Records for this task
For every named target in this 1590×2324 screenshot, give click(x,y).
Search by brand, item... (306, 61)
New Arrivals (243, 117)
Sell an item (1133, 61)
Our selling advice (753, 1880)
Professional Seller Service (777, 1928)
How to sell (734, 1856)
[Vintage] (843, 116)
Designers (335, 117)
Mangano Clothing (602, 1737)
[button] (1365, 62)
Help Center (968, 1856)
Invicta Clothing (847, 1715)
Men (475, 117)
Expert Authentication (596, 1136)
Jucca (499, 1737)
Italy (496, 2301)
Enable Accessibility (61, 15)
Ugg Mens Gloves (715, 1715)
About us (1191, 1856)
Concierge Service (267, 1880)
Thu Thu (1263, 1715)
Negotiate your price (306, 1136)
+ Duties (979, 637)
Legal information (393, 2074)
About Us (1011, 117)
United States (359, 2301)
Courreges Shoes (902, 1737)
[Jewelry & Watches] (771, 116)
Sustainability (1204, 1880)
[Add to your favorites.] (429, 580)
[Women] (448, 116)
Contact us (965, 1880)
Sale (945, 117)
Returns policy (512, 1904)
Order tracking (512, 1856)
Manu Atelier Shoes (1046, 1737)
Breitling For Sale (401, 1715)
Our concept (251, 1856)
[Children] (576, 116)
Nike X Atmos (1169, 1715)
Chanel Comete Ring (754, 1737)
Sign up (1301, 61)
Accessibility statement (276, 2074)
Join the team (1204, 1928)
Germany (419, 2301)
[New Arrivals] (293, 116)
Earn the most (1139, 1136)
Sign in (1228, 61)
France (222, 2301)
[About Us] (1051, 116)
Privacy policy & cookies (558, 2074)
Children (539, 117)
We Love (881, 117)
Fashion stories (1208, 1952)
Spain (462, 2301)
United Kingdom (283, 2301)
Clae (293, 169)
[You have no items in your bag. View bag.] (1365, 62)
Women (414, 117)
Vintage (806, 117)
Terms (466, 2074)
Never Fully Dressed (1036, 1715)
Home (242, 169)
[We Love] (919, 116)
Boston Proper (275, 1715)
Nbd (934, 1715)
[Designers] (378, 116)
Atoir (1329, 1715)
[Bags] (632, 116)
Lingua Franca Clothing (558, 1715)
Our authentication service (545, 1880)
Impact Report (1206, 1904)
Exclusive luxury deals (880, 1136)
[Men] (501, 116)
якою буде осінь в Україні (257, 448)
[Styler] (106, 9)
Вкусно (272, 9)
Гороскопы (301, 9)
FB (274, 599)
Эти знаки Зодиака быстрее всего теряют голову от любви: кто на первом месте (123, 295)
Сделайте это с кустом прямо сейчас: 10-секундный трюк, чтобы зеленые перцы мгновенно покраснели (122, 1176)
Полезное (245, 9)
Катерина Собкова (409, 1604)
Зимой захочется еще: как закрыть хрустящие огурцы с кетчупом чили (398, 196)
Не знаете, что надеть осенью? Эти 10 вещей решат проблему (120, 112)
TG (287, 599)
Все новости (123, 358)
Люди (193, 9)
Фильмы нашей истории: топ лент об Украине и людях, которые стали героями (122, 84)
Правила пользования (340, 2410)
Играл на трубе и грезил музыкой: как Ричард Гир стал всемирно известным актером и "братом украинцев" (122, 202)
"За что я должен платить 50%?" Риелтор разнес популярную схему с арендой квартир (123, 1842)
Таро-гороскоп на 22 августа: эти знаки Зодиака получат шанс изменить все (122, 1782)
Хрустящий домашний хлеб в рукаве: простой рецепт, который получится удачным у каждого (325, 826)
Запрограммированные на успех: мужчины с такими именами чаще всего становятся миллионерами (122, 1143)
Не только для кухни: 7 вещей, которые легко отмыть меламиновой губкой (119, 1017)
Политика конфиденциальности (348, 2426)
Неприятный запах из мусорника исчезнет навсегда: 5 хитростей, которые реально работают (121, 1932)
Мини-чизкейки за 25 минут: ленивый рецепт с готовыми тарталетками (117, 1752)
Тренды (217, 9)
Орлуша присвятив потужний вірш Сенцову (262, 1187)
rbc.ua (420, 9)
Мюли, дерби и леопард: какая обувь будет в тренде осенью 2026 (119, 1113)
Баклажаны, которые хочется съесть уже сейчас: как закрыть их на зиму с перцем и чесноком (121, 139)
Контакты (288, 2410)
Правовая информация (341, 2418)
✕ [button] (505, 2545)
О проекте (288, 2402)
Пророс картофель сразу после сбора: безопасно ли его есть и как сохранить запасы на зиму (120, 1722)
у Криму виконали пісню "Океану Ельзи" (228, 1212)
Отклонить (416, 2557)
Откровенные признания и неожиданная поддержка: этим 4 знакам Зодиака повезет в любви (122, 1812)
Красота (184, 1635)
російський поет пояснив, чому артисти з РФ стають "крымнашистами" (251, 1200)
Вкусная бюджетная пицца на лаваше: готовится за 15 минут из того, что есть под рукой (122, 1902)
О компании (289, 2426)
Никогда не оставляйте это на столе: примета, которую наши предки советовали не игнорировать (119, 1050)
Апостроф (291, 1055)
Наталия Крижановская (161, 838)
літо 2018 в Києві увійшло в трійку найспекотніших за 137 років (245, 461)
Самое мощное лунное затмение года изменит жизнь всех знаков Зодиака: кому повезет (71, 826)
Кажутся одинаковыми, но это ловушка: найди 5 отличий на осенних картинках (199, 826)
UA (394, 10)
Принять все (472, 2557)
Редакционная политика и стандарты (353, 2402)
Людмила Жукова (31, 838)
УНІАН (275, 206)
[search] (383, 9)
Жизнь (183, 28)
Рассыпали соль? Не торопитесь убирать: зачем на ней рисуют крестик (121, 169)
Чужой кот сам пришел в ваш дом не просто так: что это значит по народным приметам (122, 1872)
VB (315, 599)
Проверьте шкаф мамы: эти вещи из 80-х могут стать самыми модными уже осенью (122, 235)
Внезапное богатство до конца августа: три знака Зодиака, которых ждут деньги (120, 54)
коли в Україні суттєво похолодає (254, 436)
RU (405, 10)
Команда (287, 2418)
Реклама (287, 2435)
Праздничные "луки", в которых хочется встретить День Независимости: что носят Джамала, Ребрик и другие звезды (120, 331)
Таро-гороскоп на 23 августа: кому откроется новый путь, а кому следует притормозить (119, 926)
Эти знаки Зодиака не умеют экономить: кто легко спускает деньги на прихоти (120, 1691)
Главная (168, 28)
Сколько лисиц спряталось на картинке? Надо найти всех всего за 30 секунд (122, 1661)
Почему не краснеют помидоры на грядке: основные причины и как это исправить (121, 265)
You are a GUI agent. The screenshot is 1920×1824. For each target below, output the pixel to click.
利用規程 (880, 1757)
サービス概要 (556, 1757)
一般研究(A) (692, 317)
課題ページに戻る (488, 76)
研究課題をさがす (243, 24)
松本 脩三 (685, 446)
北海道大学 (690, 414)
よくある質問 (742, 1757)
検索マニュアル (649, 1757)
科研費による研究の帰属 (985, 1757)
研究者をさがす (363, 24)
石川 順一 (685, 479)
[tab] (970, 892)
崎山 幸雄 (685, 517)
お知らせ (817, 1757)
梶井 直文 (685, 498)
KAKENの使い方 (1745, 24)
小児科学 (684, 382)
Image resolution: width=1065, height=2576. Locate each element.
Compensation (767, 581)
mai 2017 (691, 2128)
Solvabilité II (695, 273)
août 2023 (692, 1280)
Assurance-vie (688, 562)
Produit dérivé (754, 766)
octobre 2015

Problem to solve
Could you transcribe the entries above word for word, from the line with "About us (1191, 1856)" down to the line with "Sale (945, 117)", keeping both?

Worked solution
About us (1191, 1856)
Concierge Service (267, 1880)
Thu Thu (1263, 1715)
Negotiate your price (306, 1136)
+ Duties (979, 637)
Legal information (393, 2074)
About Us (1011, 117)
United States (359, 2301)
Courreges Shoes (902, 1737)
[Jewelry & Watches] (771, 116)
Sustainability (1204, 1880)
[Add to your favorites.] (429, 580)
[Women] (448, 116)
Contact us (965, 1880)
Sale (945, 117)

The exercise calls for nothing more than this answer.